3. Once this is done, we apply these conversion rates to each respondents, based on his or her likelihood. To follow on our example, someone with a likelihood to vote Conservatives of 6 would then see this number be converted into a probability between 20% and 35%. During this step, some normalization is usually required. For instance, we can have a respondent with a likelihood to vote Liberals of 6 and a likelihood of 7 for the Conservatives. We need to make sure the probabilities sum to 100%.

4. The final step consists of sampling at the respondent level. Specifically, each individual is randomly assigned to one party, based on his probabilities (which are themselves based on his likelihood to vote for each party). So if someone has 40% chances to vote Conservatives and 60% to vote Liberals, this individual will be assigned to one of the two parties in each simulation. Out of the 5000 simulations, this individual willl of course have been assigned 60% of the time to the Liberals. By doing that for each respondent and then summing over all of them, we get a simulated outcome (i.e: we get that the Conservatives would received 400 votes out of a 1000 respondents for instance while the Liberals would get 380 votes). By repeating the process 5000 times, we get the possible ranges of outcomes. What is reported below are the 95% confidence intervals for these outcomes.

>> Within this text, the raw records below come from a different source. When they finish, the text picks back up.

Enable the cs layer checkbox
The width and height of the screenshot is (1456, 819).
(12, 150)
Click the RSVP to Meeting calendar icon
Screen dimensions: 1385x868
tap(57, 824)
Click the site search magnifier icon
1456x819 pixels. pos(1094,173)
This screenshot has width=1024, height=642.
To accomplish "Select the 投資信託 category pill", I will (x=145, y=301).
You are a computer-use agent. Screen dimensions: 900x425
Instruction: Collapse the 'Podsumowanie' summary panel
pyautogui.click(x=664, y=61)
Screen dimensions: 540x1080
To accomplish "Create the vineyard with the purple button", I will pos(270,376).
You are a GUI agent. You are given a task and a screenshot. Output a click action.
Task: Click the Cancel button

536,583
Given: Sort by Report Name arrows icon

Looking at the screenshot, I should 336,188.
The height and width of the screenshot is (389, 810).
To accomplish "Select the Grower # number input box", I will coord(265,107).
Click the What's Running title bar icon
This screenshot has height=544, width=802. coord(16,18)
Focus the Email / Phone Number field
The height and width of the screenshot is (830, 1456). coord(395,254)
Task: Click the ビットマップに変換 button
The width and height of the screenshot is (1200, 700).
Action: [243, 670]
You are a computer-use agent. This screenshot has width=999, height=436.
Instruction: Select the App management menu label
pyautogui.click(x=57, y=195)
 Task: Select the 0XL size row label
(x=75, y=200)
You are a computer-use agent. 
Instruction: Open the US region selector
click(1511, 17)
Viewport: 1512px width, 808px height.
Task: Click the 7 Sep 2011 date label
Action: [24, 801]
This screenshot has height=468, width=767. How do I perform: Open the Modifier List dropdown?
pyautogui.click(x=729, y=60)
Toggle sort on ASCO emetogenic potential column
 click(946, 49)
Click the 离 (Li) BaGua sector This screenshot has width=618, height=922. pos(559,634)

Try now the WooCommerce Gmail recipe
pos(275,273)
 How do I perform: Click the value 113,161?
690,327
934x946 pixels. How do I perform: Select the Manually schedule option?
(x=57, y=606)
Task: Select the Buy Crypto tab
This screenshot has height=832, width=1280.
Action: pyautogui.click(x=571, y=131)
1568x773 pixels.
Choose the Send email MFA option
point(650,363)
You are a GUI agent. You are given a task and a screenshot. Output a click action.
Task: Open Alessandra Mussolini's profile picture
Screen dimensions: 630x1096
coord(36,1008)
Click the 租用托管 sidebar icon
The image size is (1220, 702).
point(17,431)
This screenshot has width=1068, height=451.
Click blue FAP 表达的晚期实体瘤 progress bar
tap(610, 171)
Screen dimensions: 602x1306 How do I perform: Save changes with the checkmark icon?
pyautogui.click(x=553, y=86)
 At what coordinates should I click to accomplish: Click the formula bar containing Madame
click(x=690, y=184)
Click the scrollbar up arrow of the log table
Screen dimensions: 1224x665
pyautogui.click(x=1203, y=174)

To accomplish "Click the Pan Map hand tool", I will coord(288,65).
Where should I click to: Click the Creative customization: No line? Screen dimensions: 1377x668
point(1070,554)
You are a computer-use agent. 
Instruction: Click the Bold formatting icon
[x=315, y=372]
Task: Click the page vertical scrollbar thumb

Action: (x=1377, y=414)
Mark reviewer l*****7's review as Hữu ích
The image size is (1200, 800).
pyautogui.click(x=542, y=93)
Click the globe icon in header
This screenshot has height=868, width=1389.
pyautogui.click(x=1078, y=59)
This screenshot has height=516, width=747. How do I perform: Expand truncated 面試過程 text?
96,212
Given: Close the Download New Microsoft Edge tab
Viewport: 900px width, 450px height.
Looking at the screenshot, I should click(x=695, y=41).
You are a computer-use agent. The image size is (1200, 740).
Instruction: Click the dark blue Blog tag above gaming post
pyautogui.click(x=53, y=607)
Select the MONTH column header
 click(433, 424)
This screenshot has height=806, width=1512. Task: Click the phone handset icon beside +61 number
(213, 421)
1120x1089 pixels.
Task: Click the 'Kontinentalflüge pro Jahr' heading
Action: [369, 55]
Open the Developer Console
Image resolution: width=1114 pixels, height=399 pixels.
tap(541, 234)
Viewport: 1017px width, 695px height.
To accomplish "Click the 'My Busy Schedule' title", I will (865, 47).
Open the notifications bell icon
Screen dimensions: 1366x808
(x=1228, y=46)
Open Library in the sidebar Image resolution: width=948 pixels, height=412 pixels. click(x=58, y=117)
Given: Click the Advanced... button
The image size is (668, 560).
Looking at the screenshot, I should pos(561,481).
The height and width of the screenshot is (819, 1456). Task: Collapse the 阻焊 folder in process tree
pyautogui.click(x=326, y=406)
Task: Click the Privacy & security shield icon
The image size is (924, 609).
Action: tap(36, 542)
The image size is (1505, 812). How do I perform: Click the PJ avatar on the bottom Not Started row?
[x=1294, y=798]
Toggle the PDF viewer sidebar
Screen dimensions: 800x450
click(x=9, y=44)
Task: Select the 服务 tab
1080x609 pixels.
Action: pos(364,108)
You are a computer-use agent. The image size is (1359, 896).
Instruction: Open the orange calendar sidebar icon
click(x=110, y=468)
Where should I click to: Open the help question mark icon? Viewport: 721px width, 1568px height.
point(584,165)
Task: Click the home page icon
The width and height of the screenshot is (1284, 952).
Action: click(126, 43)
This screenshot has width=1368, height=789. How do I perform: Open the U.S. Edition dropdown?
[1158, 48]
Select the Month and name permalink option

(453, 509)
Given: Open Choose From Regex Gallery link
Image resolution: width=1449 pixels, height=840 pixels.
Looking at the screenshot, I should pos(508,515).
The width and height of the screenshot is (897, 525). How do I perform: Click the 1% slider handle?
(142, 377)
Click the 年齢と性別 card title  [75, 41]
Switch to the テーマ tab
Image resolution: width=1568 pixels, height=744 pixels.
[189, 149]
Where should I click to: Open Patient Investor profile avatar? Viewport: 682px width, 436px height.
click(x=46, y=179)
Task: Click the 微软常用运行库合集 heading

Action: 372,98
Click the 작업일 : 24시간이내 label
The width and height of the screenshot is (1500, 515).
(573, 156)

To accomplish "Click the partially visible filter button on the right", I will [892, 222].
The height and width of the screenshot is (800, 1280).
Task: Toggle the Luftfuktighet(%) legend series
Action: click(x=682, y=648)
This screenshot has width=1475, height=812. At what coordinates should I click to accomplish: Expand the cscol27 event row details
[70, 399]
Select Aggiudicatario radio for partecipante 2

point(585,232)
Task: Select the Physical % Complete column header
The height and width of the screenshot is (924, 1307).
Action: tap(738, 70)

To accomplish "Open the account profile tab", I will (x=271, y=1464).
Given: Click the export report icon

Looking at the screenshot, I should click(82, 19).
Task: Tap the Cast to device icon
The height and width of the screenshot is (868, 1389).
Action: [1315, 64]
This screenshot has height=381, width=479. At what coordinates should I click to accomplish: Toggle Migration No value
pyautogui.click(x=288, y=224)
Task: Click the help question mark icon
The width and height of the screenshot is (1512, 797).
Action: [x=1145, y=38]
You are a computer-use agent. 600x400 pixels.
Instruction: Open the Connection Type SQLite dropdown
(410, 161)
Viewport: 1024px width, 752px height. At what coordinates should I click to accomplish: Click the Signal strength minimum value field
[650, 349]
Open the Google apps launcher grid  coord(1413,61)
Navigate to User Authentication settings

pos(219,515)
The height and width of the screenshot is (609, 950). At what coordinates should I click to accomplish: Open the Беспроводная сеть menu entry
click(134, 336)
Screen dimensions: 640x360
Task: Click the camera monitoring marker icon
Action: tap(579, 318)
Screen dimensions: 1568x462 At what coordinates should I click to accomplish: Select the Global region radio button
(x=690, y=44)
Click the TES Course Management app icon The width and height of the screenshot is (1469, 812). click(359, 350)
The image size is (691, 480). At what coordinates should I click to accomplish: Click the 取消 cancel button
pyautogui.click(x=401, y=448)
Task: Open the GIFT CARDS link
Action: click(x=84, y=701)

It's important to understand that we aren't making up support. The support exists in the form of the likelihood to vote. We simply run simulations to see the possible outcomes. If you prefer, instead of simply saying that there are people undecided between the Liberals and the NDP, we see what could happen if these undecided were to vote for one party or the other. But we do it in a systematic and robust way that accounts for all the parties and all the various likelihoods.

Results using the latest federal data from the Abacus poll:

Voting intentions
Volatility ranges

The three parties are really all tied. The NDP even has a higher potentiel than the Liberals, despite being polled below them with the traditionnal voting intentions question. It means that in this poll, the Liberals were better at converting thir support than the NDP. It's another way to look at the importance of getting the vote out. Parties must not only convince people to possibly vote for them, they must also make sure they end up doing so!

If we compare our ranges to the normal confidence intervals, we can see that ours are naturally bigger. it makes sense since they account for more uncertainty. Specifically, the Abacus poll, with 1600 respondents, would have margins of error of + or - 2.25% for the three parties (since they are all around 30%). That would give intervals of 5 points. On the other hand, our ranges are around 15 points, or + or - 7.5 if you prefer. Therefore, it seems that the uncertainty due to the fact that a lot of respondents aren't fully decided and comitted to one party can be represented (in this case) with an additional + - 5 points.